I worked at a hospital and had to deliver some papers to a surgery department office.  It was behind the small waiting room and that was the only public entrance.  As soon as I arrived with the manila envelope, there was an old man who looked disheveled and kinda "crazy."  There as also a family there waiting for the doctor to come and give them news. As I got closer to the man, I noticed  he was reciting scripture like a litany very fast  like he knew it like the back of his hand.  He kinda looked my way, like the corner of his eyes, but still recited Psalms? toward the direction of the couple waiting for the surgeon to come out.  After I handed the envelope to the lady, briefly ducking into the office, I was back in the waiting room and the man had disappeared. He was around 65-70 years old or so and looked like he had trouble walking.  It was just a few seconds that I ducked into the office.  He wasn't going down the stairs and wasn't in the halls in either direction...vanished.  I don't know if the family waiting to hear news of their relative paid him any mind because he looked like a lot of "crazy" people that frequent that hospital.  But I tell you, his mind wasn't crazy...that man was reciting scripture fast like a litany!   Plus, he outright disappeared.


----------



## Highly Favored8 (Feb 8, 2009)

WOW Beautiful and Powerful Stories.

I know a lady who brought a brand new home. She said when she walked into her brand new home she and her husband and 2 kids saw an Angel 7-9 feet tall. Not only that she is worker For the Lord and when she saw this she was just so filled with love and overcome with joy for the Lord that she is now so much deeper into the Lord.


----------



## Blessed_Angel (Feb 8, 2009)

AmyInAtl said:


> When I was about 7, a voice, told me to always be nice to my mother. Til this day I have alway 1-treated my mom nice, 2-always respected her and 3- never turned her away from my home.
> 
> Once she asked me, why am I always so nice to her, my entire life, with tears in her eyes, and i told her, the angel told me to.


 
How wonderful is that? 



michc said:


> Yes yes! I was about to cross a very busy road (not at a designated crossing) and a bus was obscuring my view. I stepped into the road but felt someone grab me by the shoulders and pull me back. As soon as she (I believe it was a she as I caught a very quick glimpse of her) did so a motorbike sped past me. It would have knocked me down for sure. When I turned around to say 'thank you' she was gone - and I mean there was no-one walking away who looked like the person I caught a glimpse of.
> 
> She was definately an angel.  You can't tell me anything different!


 
Oh, yeah, that was God protecting you for sure. 


I'm sure I have stories of angels to tell; I just can't think of any right now. 

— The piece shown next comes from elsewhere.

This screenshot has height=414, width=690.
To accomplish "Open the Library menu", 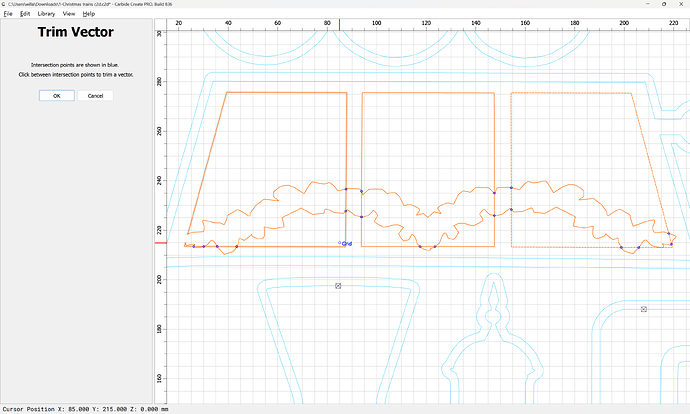I will point(46,14).
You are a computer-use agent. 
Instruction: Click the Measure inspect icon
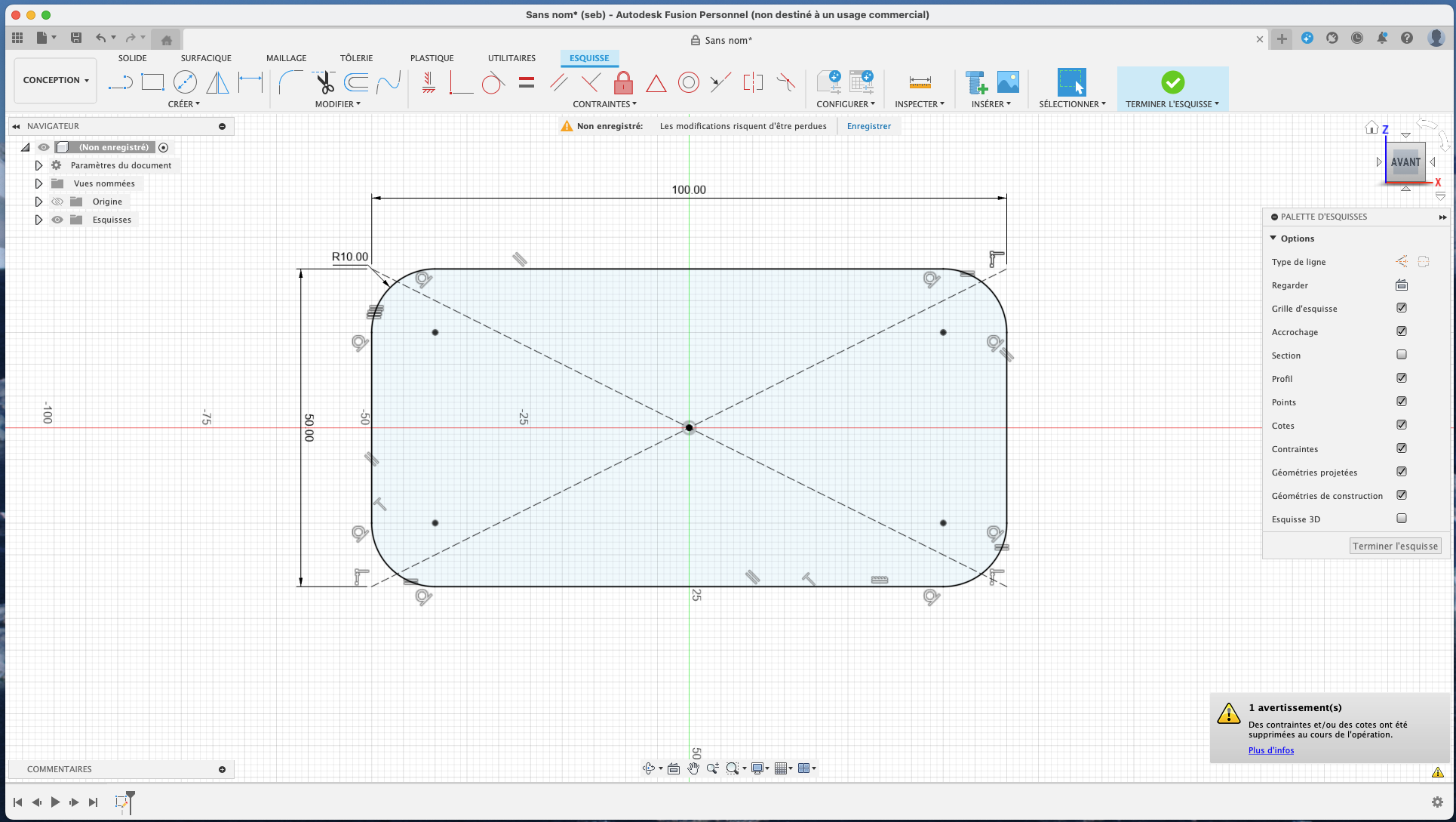click(x=920, y=82)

But I remember seeing my mother's sister at my cousins funeral about a decade ago. And as I went to give her a hug, I felt what I know was a demonic spirit almost push me and knock me down! I then realized that she was evil too (like my mother). I've seen some evil angry people, but she was certainly demonic.


----------



## Avyn (Feb 8, 2009)

When I was little I was going down my basement stairs.  The stairs were really steep and it had a banister but it was not safe for a child bc there were large spaces between the slats.  I tripped a little and then was surrounded by a cloud and carried to the play room.  I didn't see anyone, all I knew was that I was flying down the stairs and I was placed on my feet at the door of the room.  I ran to tell everybody that I flew down the stairs, but no one believed me.


----------



## gn1g (Feb 10, 2009)

Highly Favored8 said:


> WOW Beautiful and Powerful Stories.
> 
> I know a lady who brought a brand new home. She said when she walked into her brand new home she and her husband and 2 kids saw an Angel 7-9 feet tall. Not only that she is worker For the Lord and when she saw this she was just so filled with love and overcome with joy for the Lord that she is now so much deeper into the Lord.


 

I would love to live there!!


----------



## LiciaB (Feb 10, 2009)

I believe I have. 
When I was 6 years old, I was crossing the street to get on the school bus. My mom was out with me as usual standing on our side of the street waiting for me to get on the bus. I looked both ways (no cars) and started to cross. Out of nowhere, a car came speeding down the street. I had no time to finish crossing or turn around and go back. I was struck by the car, and was thrown several feet into the air. I remember waking up on the ground with my  mom putting a blanket over me, leaning over me crying hysterically and there were 3 nuns surrounding me. I never mentioned it to my mom. Many years later, my mom and I were discussing the accident for some reason and I recalled the 3 nuns, my mom said there weren't any nuns. I can still close my eyes and see them, everything but their faces.


----------



## A.Marie (Feb 11, 2009)

I have a lot of stories but will share a few.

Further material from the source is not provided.